From: MSN NicknameEagle_wng (Original Message) Sent: 12/1/2006 3:57 AM
November 30, 2006
Assassin? Russia still fits bill
Domineering presence alone convicts Kremlin of former spy's poisoning in the minds of many.
Anna Badkhen / San Francisco Chronicle
It could be a Cold War thriller.
A former KGB agent is killed by poisoning. The men behind the Kremlin walls are assumed to be at fault. Official denials are met with knowing shrugs.
Whether the Russian government is really behind the death of former KGB officer Alexander Litvinenko, 21st century Russia still looks like the kind of country that would assassinate its adversaries James Bond-style by slipping radioactive polonium-210 into their sushi.

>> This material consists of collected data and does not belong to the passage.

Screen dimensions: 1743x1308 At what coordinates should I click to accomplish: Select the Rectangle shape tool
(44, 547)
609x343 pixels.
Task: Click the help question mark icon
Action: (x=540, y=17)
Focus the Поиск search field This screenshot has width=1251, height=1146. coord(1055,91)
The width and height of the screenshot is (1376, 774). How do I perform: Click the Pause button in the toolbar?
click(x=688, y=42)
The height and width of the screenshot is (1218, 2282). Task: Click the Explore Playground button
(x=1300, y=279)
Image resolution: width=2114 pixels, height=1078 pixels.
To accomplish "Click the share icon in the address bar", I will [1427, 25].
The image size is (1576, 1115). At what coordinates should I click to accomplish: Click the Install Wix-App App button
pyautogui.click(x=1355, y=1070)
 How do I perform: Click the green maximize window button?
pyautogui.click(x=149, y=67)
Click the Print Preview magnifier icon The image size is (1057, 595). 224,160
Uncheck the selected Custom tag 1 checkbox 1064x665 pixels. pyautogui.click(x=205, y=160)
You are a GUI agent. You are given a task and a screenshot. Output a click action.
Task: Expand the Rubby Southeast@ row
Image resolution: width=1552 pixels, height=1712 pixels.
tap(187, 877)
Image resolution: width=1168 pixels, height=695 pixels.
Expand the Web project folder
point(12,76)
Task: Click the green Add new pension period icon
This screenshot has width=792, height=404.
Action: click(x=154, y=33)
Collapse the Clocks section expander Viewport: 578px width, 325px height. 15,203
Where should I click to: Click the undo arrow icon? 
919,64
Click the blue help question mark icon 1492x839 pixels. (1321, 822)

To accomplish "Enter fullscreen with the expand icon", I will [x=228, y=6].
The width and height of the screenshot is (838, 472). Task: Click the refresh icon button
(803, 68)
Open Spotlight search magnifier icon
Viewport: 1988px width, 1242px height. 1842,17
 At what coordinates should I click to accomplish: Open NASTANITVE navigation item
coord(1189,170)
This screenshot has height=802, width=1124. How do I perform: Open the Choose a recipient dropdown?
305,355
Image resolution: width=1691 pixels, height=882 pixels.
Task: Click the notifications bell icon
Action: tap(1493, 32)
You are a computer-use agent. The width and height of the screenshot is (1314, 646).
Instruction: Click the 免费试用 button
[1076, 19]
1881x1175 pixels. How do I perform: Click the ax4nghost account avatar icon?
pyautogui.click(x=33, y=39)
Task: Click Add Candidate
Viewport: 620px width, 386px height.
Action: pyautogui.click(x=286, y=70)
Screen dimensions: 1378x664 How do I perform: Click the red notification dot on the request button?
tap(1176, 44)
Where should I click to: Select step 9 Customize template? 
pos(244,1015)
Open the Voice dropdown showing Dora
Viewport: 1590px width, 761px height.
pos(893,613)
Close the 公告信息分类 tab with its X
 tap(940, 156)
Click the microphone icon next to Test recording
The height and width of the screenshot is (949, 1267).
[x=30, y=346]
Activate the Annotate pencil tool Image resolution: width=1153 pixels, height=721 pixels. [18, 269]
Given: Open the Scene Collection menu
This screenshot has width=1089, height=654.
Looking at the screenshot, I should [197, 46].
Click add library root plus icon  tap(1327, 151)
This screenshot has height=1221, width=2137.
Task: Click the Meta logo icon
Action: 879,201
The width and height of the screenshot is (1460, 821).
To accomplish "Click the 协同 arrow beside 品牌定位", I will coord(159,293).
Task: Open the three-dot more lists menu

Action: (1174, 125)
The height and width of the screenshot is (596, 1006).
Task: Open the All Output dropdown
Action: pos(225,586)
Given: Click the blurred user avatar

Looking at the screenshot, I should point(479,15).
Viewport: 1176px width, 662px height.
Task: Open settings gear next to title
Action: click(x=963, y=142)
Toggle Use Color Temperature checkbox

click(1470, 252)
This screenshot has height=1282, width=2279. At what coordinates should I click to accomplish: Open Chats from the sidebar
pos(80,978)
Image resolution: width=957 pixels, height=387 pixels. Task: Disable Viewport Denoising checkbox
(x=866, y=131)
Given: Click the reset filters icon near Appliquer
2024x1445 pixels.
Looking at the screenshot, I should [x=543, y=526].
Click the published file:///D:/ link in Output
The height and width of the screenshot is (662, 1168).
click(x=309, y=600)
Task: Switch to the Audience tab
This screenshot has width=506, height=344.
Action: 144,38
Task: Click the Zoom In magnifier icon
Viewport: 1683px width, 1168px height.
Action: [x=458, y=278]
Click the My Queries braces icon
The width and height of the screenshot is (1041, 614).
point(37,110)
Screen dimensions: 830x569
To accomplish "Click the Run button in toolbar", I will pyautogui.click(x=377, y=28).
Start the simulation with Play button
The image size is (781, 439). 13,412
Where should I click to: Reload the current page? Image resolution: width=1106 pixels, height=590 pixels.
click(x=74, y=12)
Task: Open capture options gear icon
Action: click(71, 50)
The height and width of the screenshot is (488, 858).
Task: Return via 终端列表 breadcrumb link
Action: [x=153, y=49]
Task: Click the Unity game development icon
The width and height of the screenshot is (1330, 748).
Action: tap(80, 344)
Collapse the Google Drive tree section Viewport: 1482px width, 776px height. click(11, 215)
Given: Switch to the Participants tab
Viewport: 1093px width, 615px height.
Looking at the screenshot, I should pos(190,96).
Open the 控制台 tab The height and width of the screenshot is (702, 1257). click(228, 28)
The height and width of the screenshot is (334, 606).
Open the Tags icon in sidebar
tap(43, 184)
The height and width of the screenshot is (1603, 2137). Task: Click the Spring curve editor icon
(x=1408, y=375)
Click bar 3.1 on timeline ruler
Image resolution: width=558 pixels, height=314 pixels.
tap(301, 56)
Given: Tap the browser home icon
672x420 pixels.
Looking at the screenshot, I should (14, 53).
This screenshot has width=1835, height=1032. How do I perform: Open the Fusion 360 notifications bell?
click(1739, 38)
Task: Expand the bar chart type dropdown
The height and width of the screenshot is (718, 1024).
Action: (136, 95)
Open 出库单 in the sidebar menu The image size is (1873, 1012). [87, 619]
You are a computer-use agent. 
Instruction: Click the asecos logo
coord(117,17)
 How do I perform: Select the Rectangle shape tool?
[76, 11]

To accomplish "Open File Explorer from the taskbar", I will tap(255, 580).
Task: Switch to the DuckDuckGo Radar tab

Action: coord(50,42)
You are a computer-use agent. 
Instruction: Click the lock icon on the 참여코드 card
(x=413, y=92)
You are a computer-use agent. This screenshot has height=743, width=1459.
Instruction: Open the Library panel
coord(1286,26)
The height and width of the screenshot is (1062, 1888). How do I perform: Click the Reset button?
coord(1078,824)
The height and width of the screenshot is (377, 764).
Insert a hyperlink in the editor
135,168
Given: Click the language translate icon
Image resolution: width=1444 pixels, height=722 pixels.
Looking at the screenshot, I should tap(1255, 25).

After all, a former KGB spy holds the nation's highest office. Former intelligence operatives are senior Cabinet members. The state controls virtually every media outlet. Many who, like Litvinenko, dare to criticize the government are intimidated, imprisoned or exiled. Some are murdered, their cases unsolved.
The Kremlin obstructs the work of international watchdogs and silences domestic adversaries who criticize human-rights abuses, particularly in the war-torn republic of Chechnya.
Given this record, it is not surprising that many people have been quick to pin the blame on the Kremlin, even though the Kremlin's many accusers have offered no evidence of its guilt, said Sarah Mendelson, an expert on Russia at the Center for Strategic and International Studies in Washington.
"One could imagine that somebody in the Russian state went after him," said Mendelson of Litvinenko, who had made some particularly damaging assertions about Russia's war in the breakaway Chechen republic. "We know that people have been silenced or disappeared in relation to Chechnya."
In his book, "Blowing Up Russia: Terror From Within," Litvinenko wrote that Russian President Vladimir Putin and the KGB's successor, the FSB, had orchestrated the 1999 apartment bombings that killed nearly 300 people across Russia, paving the way for the redeployment of Russian troops to Chechnya and for Putin's ascent to the presidency. The government insisted the bombing was the work of Chechen separatists.
Several other Russians who investigated the 1999 bombings also have been killed, their murders unsolved. On his deathbed, in a London hospital, Litvinenko blamed Putin for killing him.
The Kremlin dismissed the allegations as "sheer nonsense."
"This chain of events plays right into the hands of those who would wish to compromise Russia in the world arena," wrote the pro-Kremlin daily Komsomolskaya Pravda.
The Litvinenko affair is not the first time Russia has been accused of assassination attempts beyond its borders.
In 2004, pro-Western Ukrainian presidential candidate Viktor Yushchenko was hospitalized with dioxin poisoning, which disfigured his face and nearly killed him. Many fingers pointed at the Kremlin, which had strongly supported Yushchenko's opponent, Viktor Yanukovych (who is now Ukraine's prime minister).